Mexicans know nothing of the importation requirements and restrictions expats encounter. There are entirely different programs for them; even depending on their US immigration status, dual citizenship, etc. Of course, many just drive chocolates and pay mordida if stopped. Ours would get confiscated, since we are perceived to be able to pay the ransom to get them back. If we did not bail the vehicle out, and it were driven and it caused damage or death; guess who is still responsible?
Sorry, but that is more of the reality that I spoke of in another post. It is best to not take chances.


----------



## BryansRose (May 25, 2009)

RVGRINGO said:


> Mexicans know nothing of the importation requirements and restrictions expats encounter.


Yes, I agree. Which is why I said I'm not as sure as my friend is. 

Thanks for the reply. I have always valued your posts here in the forum.


----------



## BryansRose (May 25, 2009)

I've still been researching options, and I found this on a website:

"You can have your car legally parted-out / scrapped / disposed and surrender your Aduana TIP permit to Aduana/Banercito".

Also, I read it's possible to donate your car to Aduana.

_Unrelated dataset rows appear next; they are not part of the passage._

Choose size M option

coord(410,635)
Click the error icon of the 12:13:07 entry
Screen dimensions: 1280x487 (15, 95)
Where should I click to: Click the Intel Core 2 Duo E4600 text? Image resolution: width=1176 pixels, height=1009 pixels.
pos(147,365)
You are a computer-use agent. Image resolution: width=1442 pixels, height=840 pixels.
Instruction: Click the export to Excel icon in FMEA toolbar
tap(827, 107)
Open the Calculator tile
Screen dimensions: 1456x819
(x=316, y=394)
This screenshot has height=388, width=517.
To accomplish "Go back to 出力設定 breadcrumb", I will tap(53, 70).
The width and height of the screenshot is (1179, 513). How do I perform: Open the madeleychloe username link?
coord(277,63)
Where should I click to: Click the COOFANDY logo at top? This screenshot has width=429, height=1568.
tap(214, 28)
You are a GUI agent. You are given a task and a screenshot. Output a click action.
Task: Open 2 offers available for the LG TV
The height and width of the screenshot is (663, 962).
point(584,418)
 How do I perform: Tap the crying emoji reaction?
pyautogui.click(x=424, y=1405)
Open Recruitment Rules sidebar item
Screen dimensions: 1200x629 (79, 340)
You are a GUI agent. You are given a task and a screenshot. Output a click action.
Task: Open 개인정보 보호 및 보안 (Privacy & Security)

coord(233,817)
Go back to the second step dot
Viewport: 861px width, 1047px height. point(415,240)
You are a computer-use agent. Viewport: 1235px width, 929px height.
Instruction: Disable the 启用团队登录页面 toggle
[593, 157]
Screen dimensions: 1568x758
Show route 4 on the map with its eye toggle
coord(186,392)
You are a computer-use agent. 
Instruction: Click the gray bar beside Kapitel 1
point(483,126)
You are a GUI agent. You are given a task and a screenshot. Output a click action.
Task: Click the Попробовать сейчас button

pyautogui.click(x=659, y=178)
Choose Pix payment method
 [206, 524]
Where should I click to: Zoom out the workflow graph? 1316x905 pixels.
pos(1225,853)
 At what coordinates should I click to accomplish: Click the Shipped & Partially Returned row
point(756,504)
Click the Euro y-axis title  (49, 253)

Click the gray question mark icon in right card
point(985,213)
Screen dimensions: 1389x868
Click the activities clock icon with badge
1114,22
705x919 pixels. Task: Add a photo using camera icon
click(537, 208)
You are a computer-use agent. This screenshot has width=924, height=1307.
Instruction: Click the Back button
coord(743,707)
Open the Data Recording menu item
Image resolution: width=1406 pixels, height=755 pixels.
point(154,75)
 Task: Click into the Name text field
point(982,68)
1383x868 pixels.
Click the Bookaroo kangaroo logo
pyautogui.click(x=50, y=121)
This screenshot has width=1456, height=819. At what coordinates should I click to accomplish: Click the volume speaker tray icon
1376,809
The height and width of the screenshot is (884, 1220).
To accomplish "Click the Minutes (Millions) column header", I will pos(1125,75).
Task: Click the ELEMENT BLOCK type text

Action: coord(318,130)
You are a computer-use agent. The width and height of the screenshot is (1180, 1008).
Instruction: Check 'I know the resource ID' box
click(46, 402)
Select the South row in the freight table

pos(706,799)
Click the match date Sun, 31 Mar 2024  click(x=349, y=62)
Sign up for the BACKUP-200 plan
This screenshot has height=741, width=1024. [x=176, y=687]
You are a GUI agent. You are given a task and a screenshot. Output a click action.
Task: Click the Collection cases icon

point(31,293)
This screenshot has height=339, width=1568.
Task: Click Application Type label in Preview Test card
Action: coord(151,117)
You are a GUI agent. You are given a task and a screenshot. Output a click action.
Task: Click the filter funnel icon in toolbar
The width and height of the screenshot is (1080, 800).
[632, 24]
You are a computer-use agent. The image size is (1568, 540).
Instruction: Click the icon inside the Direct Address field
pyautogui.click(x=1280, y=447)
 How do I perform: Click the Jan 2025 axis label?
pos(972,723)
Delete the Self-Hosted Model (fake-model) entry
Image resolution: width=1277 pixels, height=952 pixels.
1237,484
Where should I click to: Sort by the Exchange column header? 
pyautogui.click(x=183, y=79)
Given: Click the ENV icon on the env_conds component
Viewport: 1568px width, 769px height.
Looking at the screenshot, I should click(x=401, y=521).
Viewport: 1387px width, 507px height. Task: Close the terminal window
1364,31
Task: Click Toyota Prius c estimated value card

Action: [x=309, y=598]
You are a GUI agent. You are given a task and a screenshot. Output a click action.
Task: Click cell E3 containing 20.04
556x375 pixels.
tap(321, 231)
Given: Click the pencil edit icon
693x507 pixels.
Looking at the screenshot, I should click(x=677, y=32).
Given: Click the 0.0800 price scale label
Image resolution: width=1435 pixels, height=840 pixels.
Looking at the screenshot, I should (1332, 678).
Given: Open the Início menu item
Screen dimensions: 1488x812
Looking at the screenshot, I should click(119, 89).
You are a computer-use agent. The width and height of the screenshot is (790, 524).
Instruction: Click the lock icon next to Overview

I thought this was not possible. I'm going to try to find out from Aduana if this is true, and for non-NAFTA cars as well. If so, it's an alternative to driving to the states to sell a car and only breaking even (if lucky) financially.


----------



## trpt2345 (Jan 15, 2012)

This is all very interesting to me, in that I have a car licensed in Illinois that we drove over the border in July of 2011. Our tourist permit has long since expired, I am now a legal immigrant and my wife is a citizen. It seems that the local poleece don't care about the car's status, I have seen cars from the US with licenses more than five years expired that keep driving around. What are the issues here? What would it cost to "Mexicanize" my 2000 Ford?


----------



## TundraGreen (Jul 15, 2010)

trpt2345 said:


> This is all very interesting to me, in that I have a car licensed in Illinois that we drove over the border in July of 2011. Our tourist permit has long since expired, I am now a legal immigrant and my wife is a citizen. It seems that the local poleece don't care about the car's status, I have seen cars from the US with licenses more than five years expired that keep driving around. What are the issues here? What would it cost to "Mexicanize" my 2000 Ford?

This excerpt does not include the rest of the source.